:: Data under study ::

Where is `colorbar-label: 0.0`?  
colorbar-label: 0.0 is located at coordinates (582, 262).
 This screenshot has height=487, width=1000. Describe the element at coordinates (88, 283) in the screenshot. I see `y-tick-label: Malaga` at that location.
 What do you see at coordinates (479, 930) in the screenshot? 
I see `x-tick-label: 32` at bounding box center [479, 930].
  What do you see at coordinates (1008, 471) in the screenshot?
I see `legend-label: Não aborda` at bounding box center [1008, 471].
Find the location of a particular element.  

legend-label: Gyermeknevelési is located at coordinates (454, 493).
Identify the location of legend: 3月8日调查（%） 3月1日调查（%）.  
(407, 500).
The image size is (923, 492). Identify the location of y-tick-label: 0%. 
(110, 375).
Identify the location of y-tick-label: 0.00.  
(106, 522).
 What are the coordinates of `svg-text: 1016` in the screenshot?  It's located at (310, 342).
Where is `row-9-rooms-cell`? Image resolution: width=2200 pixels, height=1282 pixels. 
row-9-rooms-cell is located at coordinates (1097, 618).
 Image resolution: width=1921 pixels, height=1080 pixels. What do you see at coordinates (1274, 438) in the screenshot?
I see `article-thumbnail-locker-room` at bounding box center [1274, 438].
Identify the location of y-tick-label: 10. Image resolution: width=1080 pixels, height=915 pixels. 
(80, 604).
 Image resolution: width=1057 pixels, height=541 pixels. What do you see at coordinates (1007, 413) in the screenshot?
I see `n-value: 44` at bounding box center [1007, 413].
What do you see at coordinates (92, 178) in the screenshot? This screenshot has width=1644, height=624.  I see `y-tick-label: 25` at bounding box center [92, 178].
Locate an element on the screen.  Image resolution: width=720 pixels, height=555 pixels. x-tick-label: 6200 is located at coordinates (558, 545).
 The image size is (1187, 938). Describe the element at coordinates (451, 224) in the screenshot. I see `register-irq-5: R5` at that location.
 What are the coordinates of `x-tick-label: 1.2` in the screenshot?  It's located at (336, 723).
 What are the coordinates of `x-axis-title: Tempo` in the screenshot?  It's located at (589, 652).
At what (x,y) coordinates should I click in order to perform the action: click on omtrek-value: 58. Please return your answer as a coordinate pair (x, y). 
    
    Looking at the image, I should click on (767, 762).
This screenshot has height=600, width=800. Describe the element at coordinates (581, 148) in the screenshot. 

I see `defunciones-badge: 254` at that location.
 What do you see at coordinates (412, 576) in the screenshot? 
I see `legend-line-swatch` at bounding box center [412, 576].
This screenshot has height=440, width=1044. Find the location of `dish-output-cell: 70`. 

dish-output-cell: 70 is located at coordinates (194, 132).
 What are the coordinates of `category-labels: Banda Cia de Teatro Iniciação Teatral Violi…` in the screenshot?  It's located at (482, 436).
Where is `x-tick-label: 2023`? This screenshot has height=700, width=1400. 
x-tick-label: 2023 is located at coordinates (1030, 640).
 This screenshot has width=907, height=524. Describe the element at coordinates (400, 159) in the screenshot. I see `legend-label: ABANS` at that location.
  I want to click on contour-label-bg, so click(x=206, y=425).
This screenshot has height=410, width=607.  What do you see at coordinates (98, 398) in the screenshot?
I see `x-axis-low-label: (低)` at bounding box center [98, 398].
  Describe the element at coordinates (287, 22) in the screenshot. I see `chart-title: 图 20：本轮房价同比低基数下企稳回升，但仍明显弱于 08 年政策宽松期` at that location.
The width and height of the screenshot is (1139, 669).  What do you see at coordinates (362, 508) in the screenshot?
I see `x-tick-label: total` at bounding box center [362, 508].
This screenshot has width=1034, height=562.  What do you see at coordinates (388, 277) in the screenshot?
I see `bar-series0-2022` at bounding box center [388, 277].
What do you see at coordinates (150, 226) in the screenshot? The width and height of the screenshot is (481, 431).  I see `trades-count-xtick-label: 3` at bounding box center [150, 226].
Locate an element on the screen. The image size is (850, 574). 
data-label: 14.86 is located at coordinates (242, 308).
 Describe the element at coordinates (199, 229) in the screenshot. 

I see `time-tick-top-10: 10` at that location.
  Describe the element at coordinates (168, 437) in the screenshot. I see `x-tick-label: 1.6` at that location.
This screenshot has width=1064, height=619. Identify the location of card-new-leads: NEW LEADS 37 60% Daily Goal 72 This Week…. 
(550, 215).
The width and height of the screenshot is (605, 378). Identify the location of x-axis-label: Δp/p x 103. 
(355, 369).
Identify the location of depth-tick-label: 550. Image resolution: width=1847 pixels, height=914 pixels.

:::

*What is expected*: Copy out all of the data above word for word.

*Completed exercise*:
Where is `colorbar-label: 0.0`?  
colorbar-label: 0.0 is located at coordinates (582, 262).
 This screenshot has height=487, width=1000. Describe the element at coordinates (88, 283) in the screenshot. I see `y-tick-label: Malaga` at that location.
 What do you see at coordinates (479, 930) in the screenshot? 
I see `x-tick-label: 32` at bounding box center [479, 930].
  What do you see at coordinates (1008, 471) in the screenshot?
I see `legend-label: Não aborda` at bounding box center [1008, 471].
Find the location of a particular element.  

legend-label: Gyermeknevelési is located at coordinates (454, 493).
Identify the location of legend: 3月8日调查（%） 3月1日调查（%）.  
(407, 500).
The image size is (923, 492). Identify the location of y-tick-label: 0%. 
(110, 375).
Identify the location of y-tick-label: 0.00.  
(106, 522).
 What are the coordinates of `svg-text: 1016` in the screenshot?  It's located at (310, 342).
Where is `row-9-rooms-cell`? Image resolution: width=2200 pixels, height=1282 pixels. 
row-9-rooms-cell is located at coordinates (1097, 618).
 Image resolution: width=1921 pixels, height=1080 pixels. What do you see at coordinates (1274, 438) in the screenshot?
I see `article-thumbnail-locker-room` at bounding box center [1274, 438].
Identify the location of y-tick-label: 10. Image resolution: width=1080 pixels, height=915 pixels. 
(80, 604).
 Image resolution: width=1057 pixels, height=541 pixels. What do you see at coordinates (1007, 413) in the screenshot?
I see `n-value: 44` at bounding box center [1007, 413].
What do you see at coordinates (92, 178) in the screenshot? This screenshot has width=1644, height=624.  I see `y-tick-label: 25` at bounding box center [92, 178].
Locate an element on the screen.  Image resolution: width=720 pixels, height=555 pixels. x-tick-label: 6200 is located at coordinates (558, 545).
 The image size is (1187, 938). Describe the element at coordinates (451, 224) in the screenshot. I see `register-irq-5: R5` at that location.
 What are the coordinates of `x-tick-label: 1.2` in the screenshot?  It's located at (336, 723).
 What are the coordinates of `x-axis-title: Tempo` in the screenshot?  It's located at (589, 652).
At what (x,y) coordinates should I click in order to perform the action: click on omtrek-value: 58. Please return your answer as a coordinate pair (x, y). 
    
    Looking at the image, I should click on (767, 762).
This screenshot has height=600, width=800. Describe the element at coordinates (581, 148) in the screenshot. 

I see `defunciones-badge: 254` at that location.
 What do you see at coordinates (412, 576) in the screenshot? 
I see `legend-line-swatch` at bounding box center [412, 576].
This screenshot has height=440, width=1044. Find the location of `dish-output-cell: 70`. 

dish-output-cell: 70 is located at coordinates (194, 132).
 What are the coordinates of `category-labels: Banda Cia de Teatro Iniciação Teatral Violi…` in the screenshot?  It's located at (482, 436).
Where is `x-tick-label: 2023`? This screenshot has height=700, width=1400. 
x-tick-label: 2023 is located at coordinates (1030, 640).
 This screenshot has width=907, height=524. Describe the element at coordinates (400, 159) in the screenshot. I see `legend-label: ABANS` at that location.
  I want to click on contour-label-bg, so click(x=206, y=425).
This screenshot has height=410, width=607.  What do you see at coordinates (98, 398) in the screenshot?
I see `x-axis-low-label: (低)` at bounding box center [98, 398].
  Describe the element at coordinates (287, 22) in the screenshot. I see `chart-title: 图 20：本轮房价同比低基数下企稳回升，但仍明显弱于 08 年政策宽松期` at that location.
The width and height of the screenshot is (1139, 669).  What do you see at coordinates (362, 508) in the screenshot?
I see `x-tick-label: total` at bounding box center [362, 508].
This screenshot has width=1034, height=562.  What do you see at coordinates (388, 277) in the screenshot?
I see `bar-series0-2022` at bounding box center [388, 277].
What do you see at coordinates (150, 226) in the screenshot? The width and height of the screenshot is (481, 431).  I see `trades-count-xtick-label: 3` at bounding box center [150, 226].
Locate an element on the screen. The image size is (850, 574). 
data-label: 14.86 is located at coordinates (242, 308).
 Describe the element at coordinates (199, 229) in the screenshot. 

I see `time-tick-top-10: 10` at that location.
  Describe the element at coordinates (168, 437) in the screenshot. I see `x-tick-label: 1.6` at that location.
This screenshot has width=1064, height=619. Identify the location of card-new-leads: NEW LEADS 37 60% Daily Goal 72 This Week…. 
(550, 215).
The width and height of the screenshot is (605, 378). Identify the location of x-axis-label: Δp/p x 103. 
(355, 369).
Identify the location of depth-tick-label: 550. Image resolution: width=1847 pixels, height=914 pixels.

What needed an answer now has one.